--- What to produce ---
Begin at the line that holds "Given: Expand the" and copy each line exactly until the data below ends, including that last line but no pictures.

Data entries
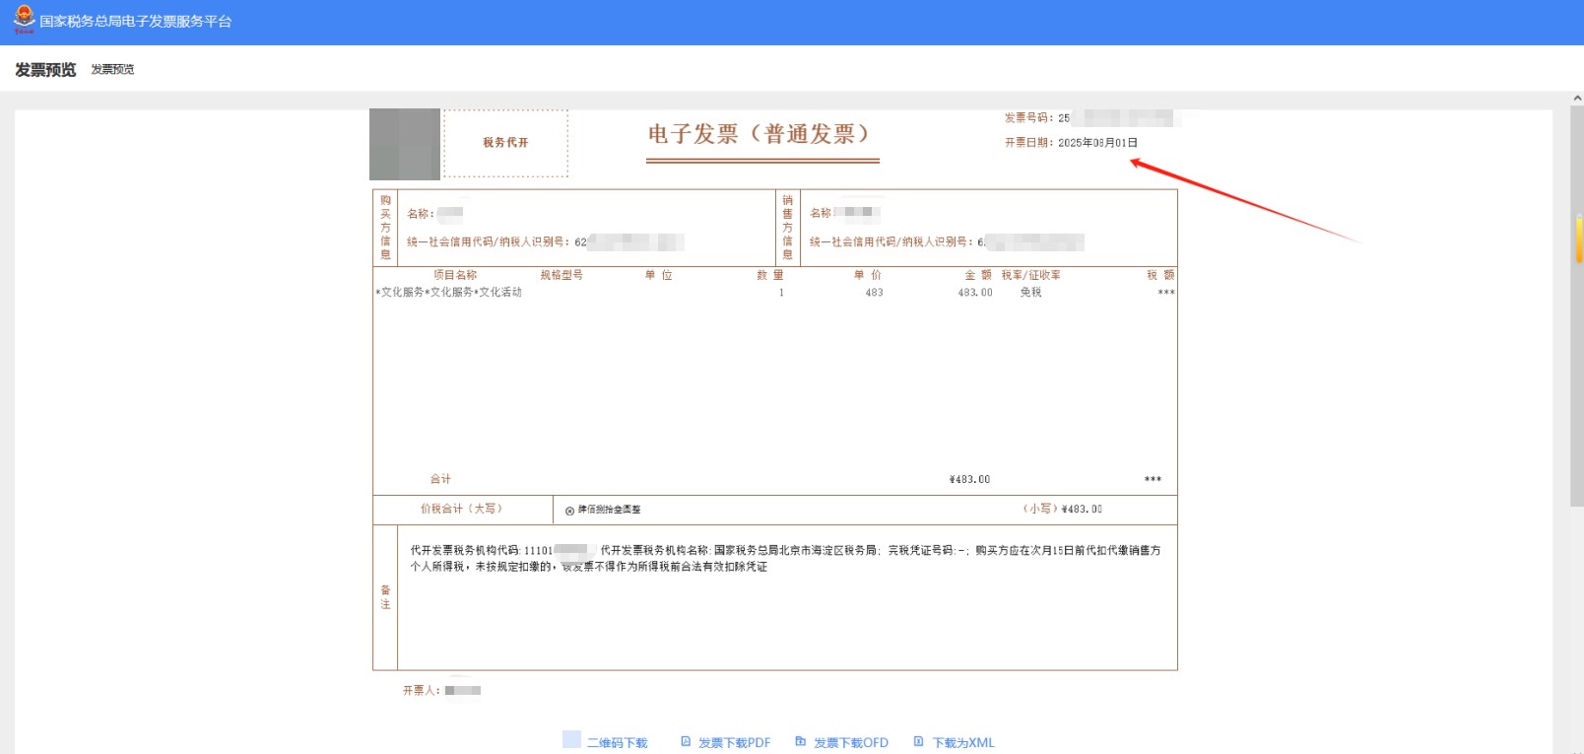
Task: Click the circled-cross symbol before amount in words
Action: [x=569, y=511]
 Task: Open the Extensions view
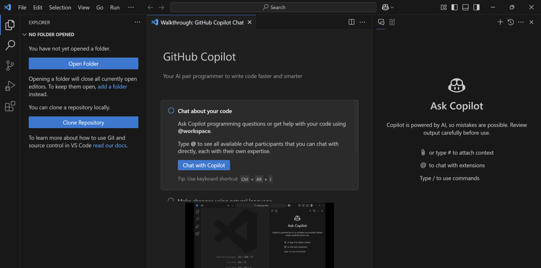pyautogui.click(x=10, y=106)
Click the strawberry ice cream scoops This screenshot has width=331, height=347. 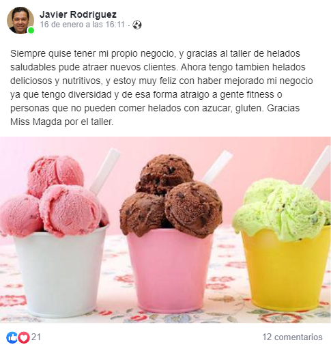point(53,196)
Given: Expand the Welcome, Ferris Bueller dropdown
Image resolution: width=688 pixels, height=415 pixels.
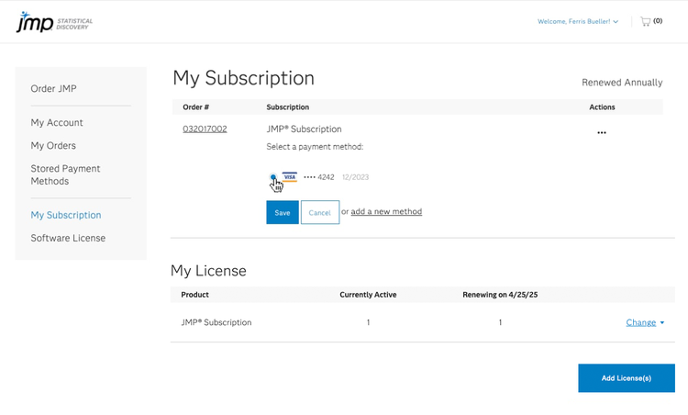Looking at the screenshot, I should (x=578, y=21).
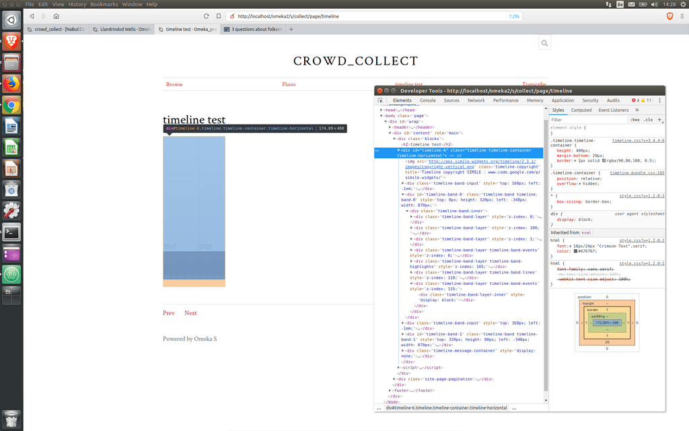Switch to the Console tab in DevTools
The image size is (689, 431).
pyautogui.click(x=427, y=100)
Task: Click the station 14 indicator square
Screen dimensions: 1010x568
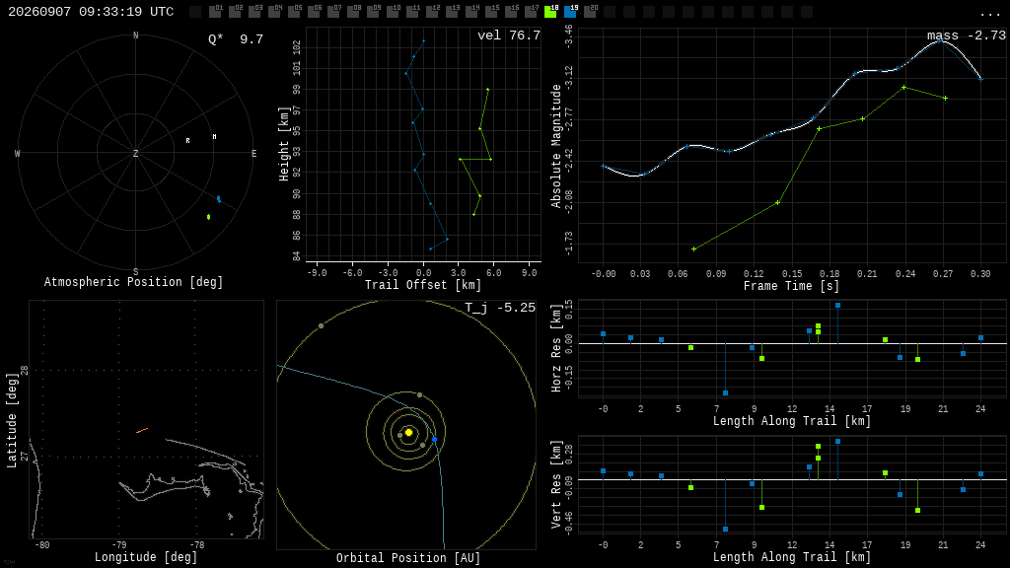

--- Task solution ---
Given: Expand the Welcome, Ferris Bueller dropdown
Image resolution: width=688 pixels, height=415 pixels.
Looking at the screenshot, I should (x=578, y=21).
Switch to the Console tab in DevTools
The image size is (689, 431).
pyautogui.click(x=427, y=100)
Task: Click the station 14 indicator square
Screen dimensions: 1010x568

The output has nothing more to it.